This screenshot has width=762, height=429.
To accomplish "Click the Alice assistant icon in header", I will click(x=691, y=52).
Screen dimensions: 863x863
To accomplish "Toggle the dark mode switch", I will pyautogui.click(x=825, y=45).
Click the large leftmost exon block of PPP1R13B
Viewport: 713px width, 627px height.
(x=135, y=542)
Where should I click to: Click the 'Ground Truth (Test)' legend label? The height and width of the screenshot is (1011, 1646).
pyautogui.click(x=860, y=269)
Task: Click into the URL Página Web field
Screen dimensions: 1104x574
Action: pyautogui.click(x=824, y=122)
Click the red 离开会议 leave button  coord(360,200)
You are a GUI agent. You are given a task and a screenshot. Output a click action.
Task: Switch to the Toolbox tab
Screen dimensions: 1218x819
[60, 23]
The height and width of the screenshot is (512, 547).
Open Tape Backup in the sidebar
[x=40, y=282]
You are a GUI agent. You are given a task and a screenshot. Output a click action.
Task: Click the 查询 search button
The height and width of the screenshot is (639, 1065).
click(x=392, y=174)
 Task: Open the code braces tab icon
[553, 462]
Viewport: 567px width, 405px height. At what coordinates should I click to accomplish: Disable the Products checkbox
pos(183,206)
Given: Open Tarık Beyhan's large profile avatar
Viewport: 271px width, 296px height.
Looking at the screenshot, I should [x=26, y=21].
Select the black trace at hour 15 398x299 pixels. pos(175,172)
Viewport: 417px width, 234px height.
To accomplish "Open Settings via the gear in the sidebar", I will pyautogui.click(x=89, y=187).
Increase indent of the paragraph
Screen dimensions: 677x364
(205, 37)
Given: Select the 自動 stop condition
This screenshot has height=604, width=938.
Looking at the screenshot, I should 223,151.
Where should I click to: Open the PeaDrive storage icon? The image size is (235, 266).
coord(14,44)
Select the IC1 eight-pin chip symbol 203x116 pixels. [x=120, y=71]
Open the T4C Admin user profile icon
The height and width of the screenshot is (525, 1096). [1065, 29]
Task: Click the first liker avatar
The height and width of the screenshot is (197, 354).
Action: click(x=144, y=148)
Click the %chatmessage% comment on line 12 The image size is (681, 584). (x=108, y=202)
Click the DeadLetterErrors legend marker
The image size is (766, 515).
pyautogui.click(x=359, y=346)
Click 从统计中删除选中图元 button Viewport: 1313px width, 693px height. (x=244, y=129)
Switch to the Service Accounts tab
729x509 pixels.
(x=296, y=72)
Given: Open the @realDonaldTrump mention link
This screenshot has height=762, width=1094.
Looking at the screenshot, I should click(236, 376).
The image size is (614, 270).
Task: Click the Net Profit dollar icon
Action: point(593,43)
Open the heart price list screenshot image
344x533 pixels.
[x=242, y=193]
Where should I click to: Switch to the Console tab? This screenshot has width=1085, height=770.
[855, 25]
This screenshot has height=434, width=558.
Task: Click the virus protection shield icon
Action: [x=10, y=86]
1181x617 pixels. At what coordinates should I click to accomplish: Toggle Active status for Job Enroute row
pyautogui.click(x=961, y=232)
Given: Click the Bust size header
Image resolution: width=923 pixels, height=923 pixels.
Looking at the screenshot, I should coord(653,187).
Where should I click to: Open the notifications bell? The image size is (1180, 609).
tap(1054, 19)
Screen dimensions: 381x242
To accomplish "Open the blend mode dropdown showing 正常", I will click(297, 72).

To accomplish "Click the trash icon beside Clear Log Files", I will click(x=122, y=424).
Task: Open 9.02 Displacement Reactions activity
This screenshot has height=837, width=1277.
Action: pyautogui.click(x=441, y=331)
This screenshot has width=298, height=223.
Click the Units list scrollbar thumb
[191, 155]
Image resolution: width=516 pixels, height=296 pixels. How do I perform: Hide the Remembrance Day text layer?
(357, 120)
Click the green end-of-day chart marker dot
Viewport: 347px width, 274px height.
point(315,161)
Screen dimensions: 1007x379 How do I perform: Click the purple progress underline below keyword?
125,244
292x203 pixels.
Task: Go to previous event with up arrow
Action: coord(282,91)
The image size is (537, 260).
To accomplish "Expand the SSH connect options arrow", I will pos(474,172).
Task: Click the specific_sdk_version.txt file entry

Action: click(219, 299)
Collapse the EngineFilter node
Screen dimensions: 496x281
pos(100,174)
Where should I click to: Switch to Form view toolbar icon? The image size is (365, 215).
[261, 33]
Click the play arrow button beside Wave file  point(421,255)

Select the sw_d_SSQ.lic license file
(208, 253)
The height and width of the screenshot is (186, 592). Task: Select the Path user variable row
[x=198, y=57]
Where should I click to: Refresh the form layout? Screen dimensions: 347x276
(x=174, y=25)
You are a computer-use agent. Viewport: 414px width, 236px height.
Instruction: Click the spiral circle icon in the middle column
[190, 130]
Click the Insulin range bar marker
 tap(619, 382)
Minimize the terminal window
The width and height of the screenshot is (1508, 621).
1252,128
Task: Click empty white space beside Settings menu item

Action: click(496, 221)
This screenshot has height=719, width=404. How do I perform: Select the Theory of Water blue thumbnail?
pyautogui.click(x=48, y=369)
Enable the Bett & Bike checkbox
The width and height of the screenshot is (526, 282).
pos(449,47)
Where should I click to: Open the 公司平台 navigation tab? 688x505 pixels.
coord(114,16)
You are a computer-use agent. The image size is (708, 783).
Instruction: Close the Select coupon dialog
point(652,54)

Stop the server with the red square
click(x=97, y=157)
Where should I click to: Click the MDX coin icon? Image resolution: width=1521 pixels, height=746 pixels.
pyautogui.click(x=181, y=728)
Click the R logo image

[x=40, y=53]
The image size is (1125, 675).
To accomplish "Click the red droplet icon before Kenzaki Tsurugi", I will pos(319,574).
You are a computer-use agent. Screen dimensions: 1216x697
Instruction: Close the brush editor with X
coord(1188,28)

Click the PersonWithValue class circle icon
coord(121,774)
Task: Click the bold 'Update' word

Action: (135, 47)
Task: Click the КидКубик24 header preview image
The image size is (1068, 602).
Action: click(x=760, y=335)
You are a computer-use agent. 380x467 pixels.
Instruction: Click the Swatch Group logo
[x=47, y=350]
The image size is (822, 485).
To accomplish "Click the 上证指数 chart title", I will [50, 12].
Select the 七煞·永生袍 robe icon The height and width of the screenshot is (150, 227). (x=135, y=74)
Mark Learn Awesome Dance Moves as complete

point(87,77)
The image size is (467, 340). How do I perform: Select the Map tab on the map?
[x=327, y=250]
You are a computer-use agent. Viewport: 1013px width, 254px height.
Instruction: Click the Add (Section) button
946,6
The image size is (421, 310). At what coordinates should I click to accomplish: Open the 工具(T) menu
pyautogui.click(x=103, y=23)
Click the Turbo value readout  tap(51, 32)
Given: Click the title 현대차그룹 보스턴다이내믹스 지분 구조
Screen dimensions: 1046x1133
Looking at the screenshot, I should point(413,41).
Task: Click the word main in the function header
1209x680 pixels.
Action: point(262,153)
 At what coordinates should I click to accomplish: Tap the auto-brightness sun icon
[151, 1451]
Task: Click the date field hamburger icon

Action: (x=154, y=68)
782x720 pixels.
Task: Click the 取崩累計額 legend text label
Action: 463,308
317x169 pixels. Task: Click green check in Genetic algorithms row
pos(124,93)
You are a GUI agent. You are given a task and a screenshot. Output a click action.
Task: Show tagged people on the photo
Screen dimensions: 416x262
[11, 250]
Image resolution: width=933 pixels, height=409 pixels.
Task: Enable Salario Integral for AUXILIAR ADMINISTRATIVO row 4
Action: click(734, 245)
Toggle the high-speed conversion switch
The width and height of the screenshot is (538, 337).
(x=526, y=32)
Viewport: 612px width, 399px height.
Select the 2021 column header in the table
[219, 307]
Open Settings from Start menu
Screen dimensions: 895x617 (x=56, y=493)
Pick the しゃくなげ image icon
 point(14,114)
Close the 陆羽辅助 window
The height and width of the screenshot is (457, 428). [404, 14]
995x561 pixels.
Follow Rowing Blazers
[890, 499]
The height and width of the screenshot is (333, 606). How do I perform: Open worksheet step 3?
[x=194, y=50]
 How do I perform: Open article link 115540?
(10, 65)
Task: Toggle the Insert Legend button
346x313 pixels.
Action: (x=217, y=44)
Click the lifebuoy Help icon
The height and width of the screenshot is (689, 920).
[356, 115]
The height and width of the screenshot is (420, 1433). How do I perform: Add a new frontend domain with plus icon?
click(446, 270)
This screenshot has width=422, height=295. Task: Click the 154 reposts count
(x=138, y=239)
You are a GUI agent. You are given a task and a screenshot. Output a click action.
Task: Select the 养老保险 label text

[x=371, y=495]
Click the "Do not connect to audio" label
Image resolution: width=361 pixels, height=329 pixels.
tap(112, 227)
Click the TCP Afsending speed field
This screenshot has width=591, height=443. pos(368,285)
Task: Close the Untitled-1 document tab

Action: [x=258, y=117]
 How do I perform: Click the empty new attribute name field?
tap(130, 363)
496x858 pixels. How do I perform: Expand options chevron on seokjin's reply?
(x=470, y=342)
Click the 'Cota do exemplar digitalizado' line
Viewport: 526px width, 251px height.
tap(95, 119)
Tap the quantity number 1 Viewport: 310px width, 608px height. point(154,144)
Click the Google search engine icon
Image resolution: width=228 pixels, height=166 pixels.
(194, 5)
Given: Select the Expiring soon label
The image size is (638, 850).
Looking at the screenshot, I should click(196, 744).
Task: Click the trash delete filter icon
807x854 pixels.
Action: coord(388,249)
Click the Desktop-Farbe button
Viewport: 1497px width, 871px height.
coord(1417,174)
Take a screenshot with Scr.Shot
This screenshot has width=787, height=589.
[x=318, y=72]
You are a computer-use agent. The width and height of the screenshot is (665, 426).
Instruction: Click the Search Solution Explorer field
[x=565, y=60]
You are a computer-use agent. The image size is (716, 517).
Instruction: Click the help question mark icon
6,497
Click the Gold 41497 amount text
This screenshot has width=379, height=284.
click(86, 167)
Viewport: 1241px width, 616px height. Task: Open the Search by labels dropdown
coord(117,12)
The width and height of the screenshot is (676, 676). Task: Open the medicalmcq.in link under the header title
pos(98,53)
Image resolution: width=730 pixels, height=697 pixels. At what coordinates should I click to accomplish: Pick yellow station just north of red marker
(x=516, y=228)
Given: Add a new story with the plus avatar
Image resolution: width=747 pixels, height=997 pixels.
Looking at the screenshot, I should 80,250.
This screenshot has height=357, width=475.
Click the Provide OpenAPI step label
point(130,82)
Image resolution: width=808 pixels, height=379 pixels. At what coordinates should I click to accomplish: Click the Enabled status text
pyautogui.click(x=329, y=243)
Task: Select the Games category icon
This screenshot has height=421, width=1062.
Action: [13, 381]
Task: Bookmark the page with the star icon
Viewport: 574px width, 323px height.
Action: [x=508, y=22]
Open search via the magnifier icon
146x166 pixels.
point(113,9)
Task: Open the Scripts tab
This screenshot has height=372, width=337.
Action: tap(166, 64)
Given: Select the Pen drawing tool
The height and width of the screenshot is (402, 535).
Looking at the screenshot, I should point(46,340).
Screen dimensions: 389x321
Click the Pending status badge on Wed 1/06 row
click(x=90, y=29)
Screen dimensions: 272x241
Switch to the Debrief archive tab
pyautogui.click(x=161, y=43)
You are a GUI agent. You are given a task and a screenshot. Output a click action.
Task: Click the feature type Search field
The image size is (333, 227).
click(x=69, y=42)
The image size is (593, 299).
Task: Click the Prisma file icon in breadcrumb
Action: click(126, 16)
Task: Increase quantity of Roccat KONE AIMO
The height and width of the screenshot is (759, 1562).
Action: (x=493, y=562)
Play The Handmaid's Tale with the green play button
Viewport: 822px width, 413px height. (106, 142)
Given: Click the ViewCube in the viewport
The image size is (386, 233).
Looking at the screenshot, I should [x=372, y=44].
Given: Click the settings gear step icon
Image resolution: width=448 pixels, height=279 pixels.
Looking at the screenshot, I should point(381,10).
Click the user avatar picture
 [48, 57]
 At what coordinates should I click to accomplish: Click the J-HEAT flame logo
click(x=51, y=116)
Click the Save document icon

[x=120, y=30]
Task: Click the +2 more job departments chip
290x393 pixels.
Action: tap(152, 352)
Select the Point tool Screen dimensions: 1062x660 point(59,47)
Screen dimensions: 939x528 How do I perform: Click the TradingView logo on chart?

WORK TO COMPLETE: Print exactly the lines above, between the one holding "Task: Click the 查询 search button" and the one holding "Switch to the Service Accounts tab", inclusive, and nothing besides.

YOUR SOLUTION:
Task: Click the 查询 search button
The height and width of the screenshot is (639, 1065).
click(x=392, y=174)
 Task: Open the code braces tab icon
[553, 462]
Viewport: 567px width, 405px height. At what coordinates should I click to accomplish: Disable the Products checkbox
pos(183,206)
Given: Open Tarık Beyhan's large profile avatar
Viewport: 271px width, 296px height.
Looking at the screenshot, I should [x=26, y=21].
Select the black trace at hour 15 398x299 pixels. pos(175,172)
Viewport: 417px width, 234px height.
To accomplish "Open Settings via the gear in the sidebar", I will pyautogui.click(x=89, y=187).
Increase indent of the paragraph
Screen dimensions: 677x364
(205, 37)
Given: Select the 自動 stop condition
This screenshot has height=604, width=938.
Looking at the screenshot, I should 223,151.
Where should I click to: Open the PeaDrive storage icon? The image size is (235, 266).
coord(14,44)
Select the IC1 eight-pin chip symbol 203x116 pixels. [x=120, y=71]
Open the T4C Admin user profile icon
The height and width of the screenshot is (525, 1096). [1065, 29]
Task: Click the first liker avatar
The height and width of the screenshot is (197, 354).
Action: click(x=144, y=148)
Click the %chatmessage% comment on line 12 The image size is (681, 584). (x=108, y=202)
Click the DeadLetterErrors legend marker
The image size is (766, 515).
pyautogui.click(x=359, y=346)
Click 从统计中删除选中图元 button Viewport: 1313px width, 693px height. (x=244, y=129)
Switch to the Service Accounts tab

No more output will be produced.